# Sealing gaps to avoid mice entry



## EdLank (Apr 23, 2010)

We have occasionally had mice in the attic area and (less often) basement, the entire 12 years we have lived in this 1990 house. The first winter I killed 32, but only a few a year since then. Despite the death toll, I still get more every year. I have looked everywhere and have sealed any possible entry sites. A possible big one 10 years ago was a poorly sealed soffit under a cantilevered bay window, with only vinyl siding spanning the joists. Despite covering that with plywood and sealing it well, we still get mice. 

I went above the aluminum ceiling over the mud room entrance and saw the remnants of a small acorn dinner party. I have seen other such shell scraps in the attic, but have never known if they are from the time period when the house was under construction, or are much newer. Once I have removed them, I do not seem to have them recur. I do not know where any gaps are large enough to let in acorns.

However, I now realize that the space between the bricks and this aluminum ceiling has gaps large enough _*mice*_ can squeeze through them. I have access to both sides of this ceiling. What should I use to try to seal this? An image shows the gaps from below. I had not been concerned by them, but they look more impressive from above, especially at the mortar.


----------



## dj3 (Apr 27, 2020)

Good luck sealing your house against mice.
Place some traps with fresh PB, and wear gloves so you don't leave scent on them.
Change PB daily. If you are lucky to catch a mouse, throw away the trap and use new ones. 
Remember, don't touch the traps with bare hands.


----------



## prairiewind (Jan 26, 2019)

Folded quarter inch wire or aluminum window screen, depending on the size of the gaps. If needed, use caulking as a "glue". Allows drainage, still.


----------



## bobhammer (Jun 17, 2020)

Most homes have mice, it is just a matter of keeping them in the walls and not inside your home. I know it sounds gross but it is the reality. They will find a way in from the rain and the cold.


----------

Recorded information -
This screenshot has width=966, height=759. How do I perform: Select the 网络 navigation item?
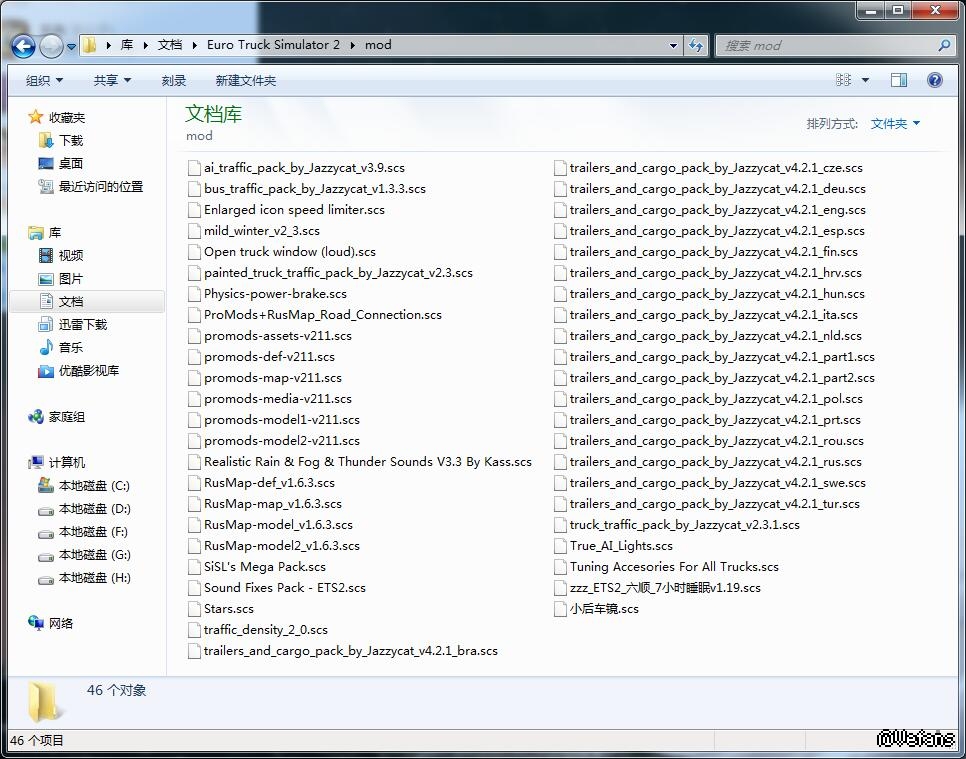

Set exercise - In the thread on sealing gaps against mice, what did EdLank use to cover the poorly sealed soffit under the cantilevered bay window?

Complete response - Plywood, which was then sealed well.